Alguns exemplos: textos com autoria desconhecida são um forte sinal de mentira à vista; se não houver link indicado na mensagem, desconfie; são frequentes as palavras como Urgente, Atenção e Virus Alert; suspeite de mensagens que vêm com arquivo atachado que se auto-executa; antes de repassar informação sobre novos vírus, consulte sites tradicionais de fabricantes de antivírus como o symantec.com e mcafee.com.
O gerente de marketing Augusto Avelar, 23 anos, enviou a 20 amigos um boato sobre o surto de sequestros relâmpagos de mulheres em shoppings de São Paulo. A assinatura automática de Avelar foi junto com os e-mails e ele acabou sendo confundido com o autor da denúncia. “Minha caixa postal está lotada. Recebo telefonemas o dia inteiro”, lamenta. O escritor Luís Fernando Veríssimo e o cartunista Ziraldo foram vítimas ilustres de hoaxe. Dois textos circularam pela rede com as suas valiosas assinaturas. O que levava o crédito de Ziraldo era um manifesto raivoso e desbocado contra o apagão. “Sou indignado, mas não uso expressões de mau gosto. A internet é uma poderosa fábrica de boatos”, vociferou Ziraldo. Veríssimo nem sequer conseguiu convencer alguns de seus leitores de que não era autor da crônica que compara o pagode, o axé e o sertanejo a drogas a serem resistidas. “Passei por um idiota que não se lembra do que escreveu”, brincou.
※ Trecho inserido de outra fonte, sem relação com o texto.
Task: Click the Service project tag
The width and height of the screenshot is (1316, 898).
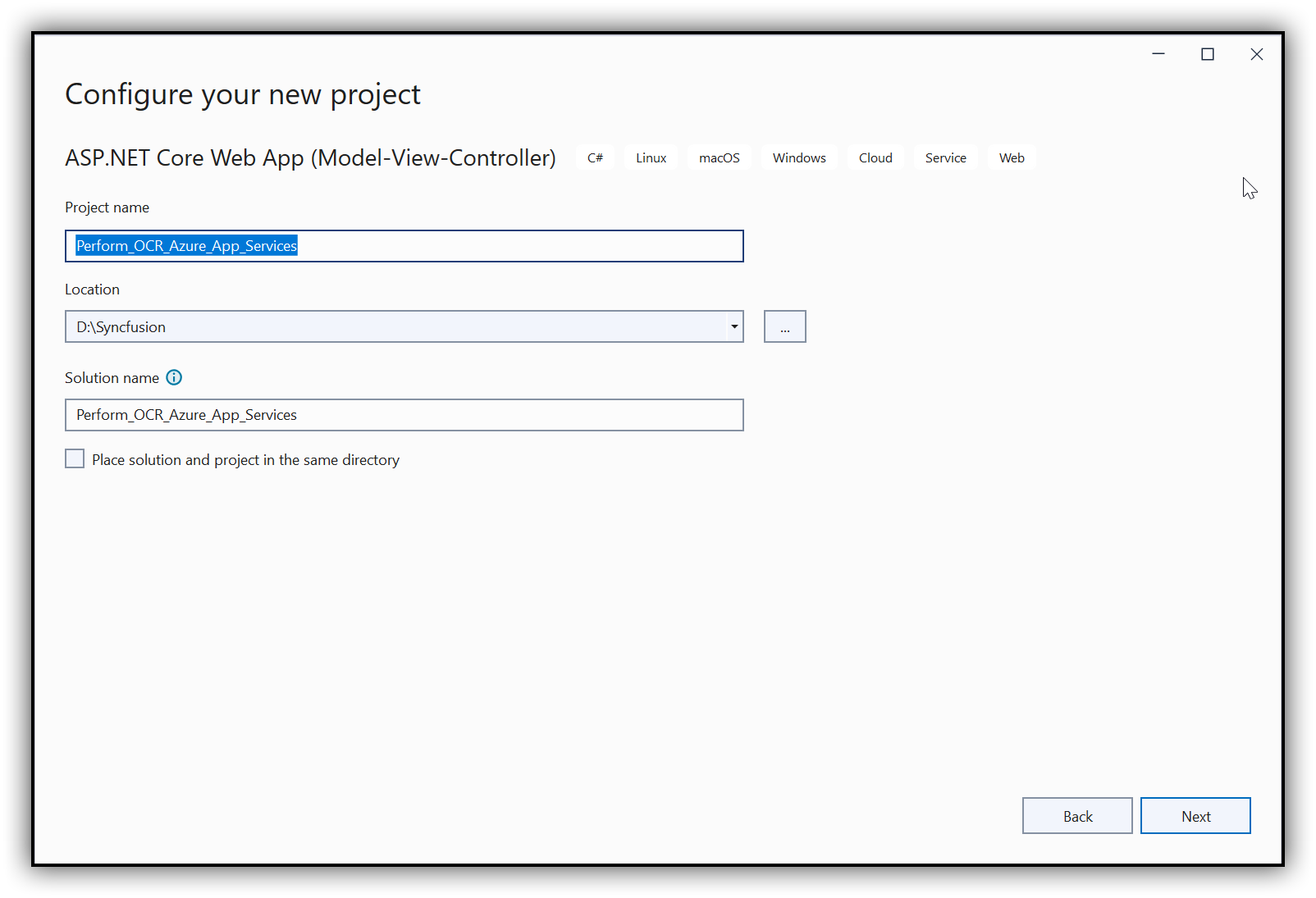Action: pyautogui.click(x=945, y=157)

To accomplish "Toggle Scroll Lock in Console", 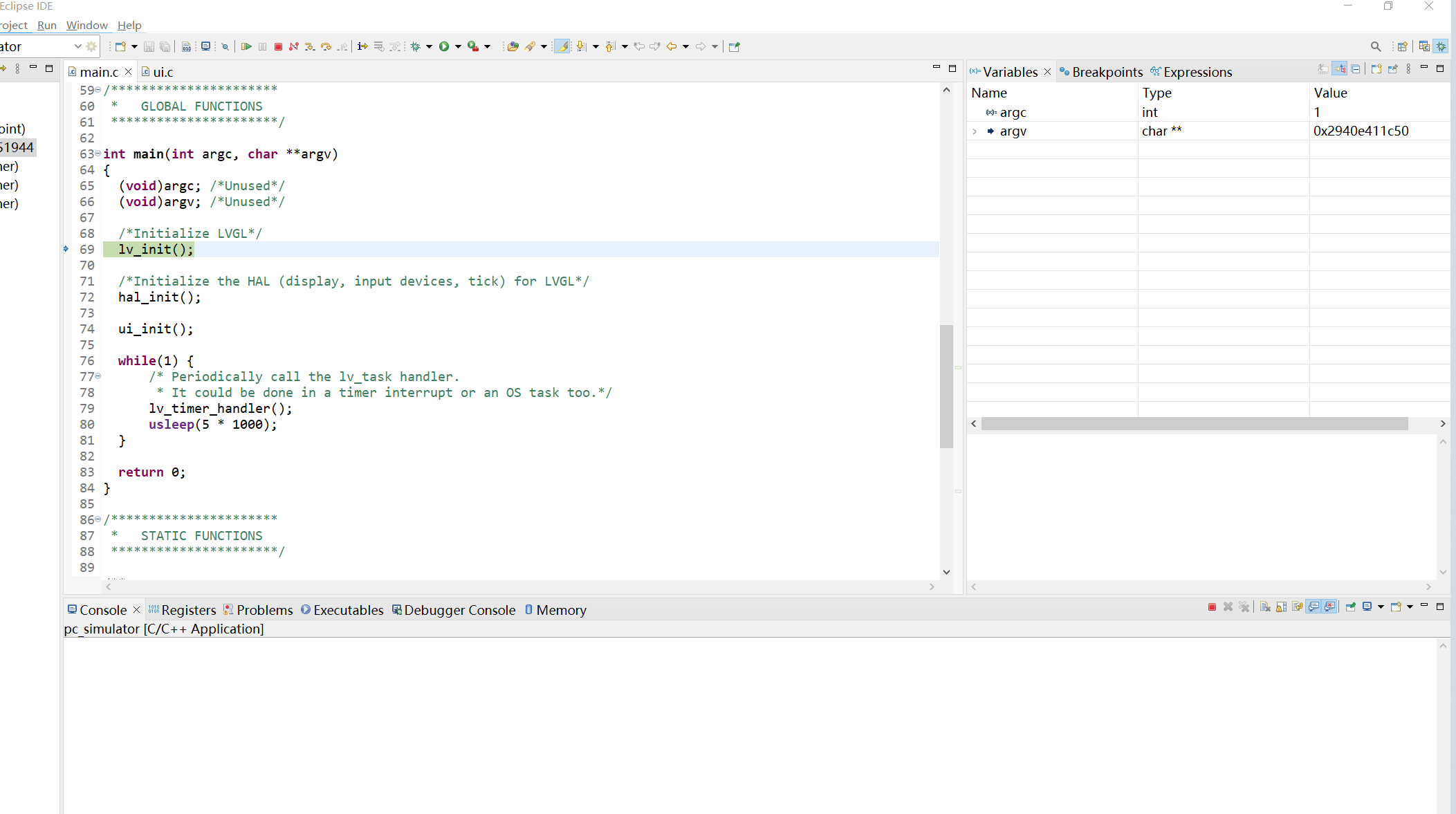I will click(1281, 607).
No divã, essa credulidade teimosa pode ser interpretada como sinal de busca de identidade. “As histórias fantásticas tampam buracos de dúvidas e questionamentos reais e fazem o sujeito se reconhecer em algum grupo, como o dos que acreditam em saci pererê”, analisa a socióloga da Universidade Federal do Rio de Janeiro, Gabriela Guimarães. Mas o coordenador da Biblioteca Virtual do Estudante Brasileiro, Frederic Litto, acha que é falta de esperteza mesmo. “Não se pensa com clareza. Deveria se ensinar na escola a julgar o valor de uma informação”, diz Litto. “Na sala de aula, os professores passam a imagem de ser fontes de conhecimento inquestionável. Isso atrofia o senso crítico da criança, que no futuro terá dificuldade para discernir o falso da realidade”, faz coro o psicólogo americano e consultor de comunicação na rede, James Creighton.
A internet coloca à disposição do usuário um monstruoso volume de informações. Mas não é só por estar disponível na tela que tudo é verdadeiro. Um estudo do Journal of the American Association afirma que quase metade dos sites médicos traz informações contraditórias e não confiáveis. “Discute-se hoje a classificação obrigatória dos sites, responsabilizando-os pelo conteúdo. Enquanto não houver uma seleção criteriosa, não se pode esperar ética na internet”, opina António Tavares, vice-presidente do provedor de acesso Vianet.Works na América do Sul. Portanto, cheque a fonte e acredite se quiser.